Work item: Where does the word "computer" occur in the data below? Copy each line that holds it.

Records contained in a dataset:
***
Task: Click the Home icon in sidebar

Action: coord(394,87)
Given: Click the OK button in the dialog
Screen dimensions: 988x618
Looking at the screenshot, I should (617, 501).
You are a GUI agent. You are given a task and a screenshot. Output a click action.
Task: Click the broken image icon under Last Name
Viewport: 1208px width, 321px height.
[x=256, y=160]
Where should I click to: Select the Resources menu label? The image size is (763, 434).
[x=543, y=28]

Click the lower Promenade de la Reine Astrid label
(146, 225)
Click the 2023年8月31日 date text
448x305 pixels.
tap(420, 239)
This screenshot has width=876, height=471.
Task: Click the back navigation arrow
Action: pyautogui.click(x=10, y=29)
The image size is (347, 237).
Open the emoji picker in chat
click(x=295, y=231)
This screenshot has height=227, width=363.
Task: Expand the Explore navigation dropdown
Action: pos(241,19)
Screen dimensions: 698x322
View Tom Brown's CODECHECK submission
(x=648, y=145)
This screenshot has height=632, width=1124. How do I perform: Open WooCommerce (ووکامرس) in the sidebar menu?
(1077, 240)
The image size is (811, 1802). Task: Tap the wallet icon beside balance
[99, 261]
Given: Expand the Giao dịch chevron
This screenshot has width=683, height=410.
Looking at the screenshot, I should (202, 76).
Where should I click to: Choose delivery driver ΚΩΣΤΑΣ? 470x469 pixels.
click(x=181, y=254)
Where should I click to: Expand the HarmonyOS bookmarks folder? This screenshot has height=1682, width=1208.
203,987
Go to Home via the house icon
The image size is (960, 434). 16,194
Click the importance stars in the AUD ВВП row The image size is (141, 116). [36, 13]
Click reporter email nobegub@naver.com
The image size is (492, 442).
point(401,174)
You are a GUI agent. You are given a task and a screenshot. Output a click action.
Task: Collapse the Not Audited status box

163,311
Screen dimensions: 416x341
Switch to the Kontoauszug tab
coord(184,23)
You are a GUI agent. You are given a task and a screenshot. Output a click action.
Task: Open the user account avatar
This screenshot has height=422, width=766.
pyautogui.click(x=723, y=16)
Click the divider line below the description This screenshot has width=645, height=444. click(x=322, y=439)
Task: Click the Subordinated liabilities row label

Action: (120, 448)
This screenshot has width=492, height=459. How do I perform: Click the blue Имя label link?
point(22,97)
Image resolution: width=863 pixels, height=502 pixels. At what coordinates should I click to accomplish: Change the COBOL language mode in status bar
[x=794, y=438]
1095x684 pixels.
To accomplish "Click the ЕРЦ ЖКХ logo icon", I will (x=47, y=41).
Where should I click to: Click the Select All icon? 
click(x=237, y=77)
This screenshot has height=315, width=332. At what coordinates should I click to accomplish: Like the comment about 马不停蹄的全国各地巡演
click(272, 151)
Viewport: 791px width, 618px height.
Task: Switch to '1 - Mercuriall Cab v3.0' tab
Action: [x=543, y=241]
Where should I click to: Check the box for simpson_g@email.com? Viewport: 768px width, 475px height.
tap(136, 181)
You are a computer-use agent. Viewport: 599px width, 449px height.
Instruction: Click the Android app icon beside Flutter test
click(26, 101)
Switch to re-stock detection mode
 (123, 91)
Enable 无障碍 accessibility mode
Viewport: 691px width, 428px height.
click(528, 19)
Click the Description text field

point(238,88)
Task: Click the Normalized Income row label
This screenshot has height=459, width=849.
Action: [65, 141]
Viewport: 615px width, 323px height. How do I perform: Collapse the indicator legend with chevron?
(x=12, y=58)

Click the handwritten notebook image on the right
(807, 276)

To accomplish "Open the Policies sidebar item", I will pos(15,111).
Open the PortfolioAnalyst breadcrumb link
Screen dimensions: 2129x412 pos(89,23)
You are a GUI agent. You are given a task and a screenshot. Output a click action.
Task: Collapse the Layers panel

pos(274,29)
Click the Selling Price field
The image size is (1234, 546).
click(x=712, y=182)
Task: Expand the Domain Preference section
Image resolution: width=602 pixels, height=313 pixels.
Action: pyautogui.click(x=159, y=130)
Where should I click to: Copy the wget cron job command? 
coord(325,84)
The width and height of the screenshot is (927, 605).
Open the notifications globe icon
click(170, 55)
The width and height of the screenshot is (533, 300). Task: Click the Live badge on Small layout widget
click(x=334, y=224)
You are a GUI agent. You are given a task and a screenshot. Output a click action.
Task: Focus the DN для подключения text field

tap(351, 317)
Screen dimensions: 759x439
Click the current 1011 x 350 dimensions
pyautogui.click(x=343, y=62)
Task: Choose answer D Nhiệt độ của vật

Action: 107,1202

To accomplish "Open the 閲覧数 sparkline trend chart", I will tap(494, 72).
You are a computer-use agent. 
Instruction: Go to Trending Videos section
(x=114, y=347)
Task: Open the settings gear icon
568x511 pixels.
***
Solution below:
You are a computer-use agent. Viewport: 599px width, 449px height.
You are a computer-use agent. 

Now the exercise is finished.